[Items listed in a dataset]
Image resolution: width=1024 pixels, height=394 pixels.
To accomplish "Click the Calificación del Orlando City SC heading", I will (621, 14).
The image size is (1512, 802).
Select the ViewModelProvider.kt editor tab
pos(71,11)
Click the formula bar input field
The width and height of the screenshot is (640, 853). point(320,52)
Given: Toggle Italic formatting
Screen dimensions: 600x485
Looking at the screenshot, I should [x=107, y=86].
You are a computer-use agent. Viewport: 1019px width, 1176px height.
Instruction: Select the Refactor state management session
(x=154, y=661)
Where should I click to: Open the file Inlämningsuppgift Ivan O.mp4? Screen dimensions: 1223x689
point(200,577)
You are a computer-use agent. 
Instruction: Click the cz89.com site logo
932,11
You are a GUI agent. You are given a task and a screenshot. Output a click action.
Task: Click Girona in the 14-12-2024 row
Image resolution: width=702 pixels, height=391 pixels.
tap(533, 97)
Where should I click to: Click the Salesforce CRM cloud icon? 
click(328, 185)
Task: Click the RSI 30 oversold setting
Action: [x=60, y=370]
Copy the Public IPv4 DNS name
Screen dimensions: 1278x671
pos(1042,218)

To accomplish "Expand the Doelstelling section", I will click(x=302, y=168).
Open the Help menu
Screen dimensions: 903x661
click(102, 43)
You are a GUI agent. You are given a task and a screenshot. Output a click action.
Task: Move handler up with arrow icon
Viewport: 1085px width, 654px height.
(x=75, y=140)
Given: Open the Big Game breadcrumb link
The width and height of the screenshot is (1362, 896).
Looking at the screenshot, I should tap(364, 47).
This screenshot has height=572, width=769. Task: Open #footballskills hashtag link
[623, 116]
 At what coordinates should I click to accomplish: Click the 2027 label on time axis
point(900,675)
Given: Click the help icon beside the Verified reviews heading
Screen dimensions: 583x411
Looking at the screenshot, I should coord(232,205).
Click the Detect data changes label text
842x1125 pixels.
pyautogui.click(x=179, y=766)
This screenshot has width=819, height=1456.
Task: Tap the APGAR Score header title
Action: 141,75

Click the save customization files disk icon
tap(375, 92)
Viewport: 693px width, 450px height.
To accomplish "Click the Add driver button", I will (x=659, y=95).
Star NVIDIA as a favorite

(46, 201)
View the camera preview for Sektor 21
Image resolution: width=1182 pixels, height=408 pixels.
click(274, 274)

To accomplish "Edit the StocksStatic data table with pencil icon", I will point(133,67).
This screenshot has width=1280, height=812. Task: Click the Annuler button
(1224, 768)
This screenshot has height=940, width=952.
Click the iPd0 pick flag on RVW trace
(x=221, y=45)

Your instructions:
Your answer must be the full set of records above, reproduced exactly.

Result below:
Image resolution: width=1024 pixels, height=394 pixels.
To accomplish "Click the Calificación del Orlando City SC heading", I will (621, 14).
The image size is (1512, 802).
Select the ViewModelProvider.kt editor tab
pos(71,11)
Click the formula bar input field
The width and height of the screenshot is (640, 853). point(320,52)
Given: Toggle Italic formatting
Screen dimensions: 600x485
Looking at the screenshot, I should [x=107, y=86].
You are a computer-use agent. Viewport: 1019px width, 1176px height.
Instruction: Select the Refactor state management session
(x=154, y=661)
Where should I click to: Open the file Inlämningsuppgift Ivan O.mp4? Screen dimensions: 1223x689
point(200,577)
You are a computer-use agent. 
Instruction: Click the cz89.com site logo
932,11
You are a GUI agent. You are given a task and a screenshot. Output a click action.
Task: Click Girona in the 14-12-2024 row
Image resolution: width=702 pixels, height=391 pixels.
tap(533, 97)
Where should I click to: Click the Salesforce CRM cloud icon? 
click(328, 185)
Task: Click the RSI 30 oversold setting
Action: [x=60, y=370]
Copy the Public IPv4 DNS name
Screen dimensions: 1278x671
pos(1042,218)

To accomplish "Expand the Doelstelling section", I will click(x=302, y=168).
Open the Help menu
Screen dimensions: 903x661
click(102, 43)
You are a GUI agent. You are given a task and a screenshot. Output a click action.
Task: Move handler up with arrow icon
Viewport: 1085px width, 654px height.
(x=75, y=140)
Given: Open the Big Game breadcrumb link
The width and height of the screenshot is (1362, 896).
Looking at the screenshot, I should tap(364, 47).
This screenshot has height=572, width=769. Task: Open #footballskills hashtag link
[623, 116]
 At what coordinates should I click to accomplish: Click the 2027 label on time axis
point(900,675)
Given: Click the help icon beside the Verified reviews heading
Screen dimensions: 583x411
Looking at the screenshot, I should coord(232,205).
Click the Detect data changes label text
842x1125 pixels.
pyautogui.click(x=179, y=766)
This screenshot has width=819, height=1456.
Task: Tap the APGAR Score header title
Action: 141,75

Click the save customization files disk icon
tap(375, 92)
Viewport: 693px width, 450px height.
To accomplish "Click the Add driver button", I will (x=659, y=95).
Star NVIDIA as a favorite

(46, 201)
View the camera preview for Sektor 21
Image resolution: width=1182 pixels, height=408 pixels.
click(274, 274)

To accomplish "Edit the StocksStatic data table with pencil icon", I will point(133,67).
This screenshot has width=1280, height=812. Task: Click the Annuler button
(1224, 768)
This screenshot has height=940, width=952.
Click the iPd0 pick flag on RVW trace
(x=221, y=45)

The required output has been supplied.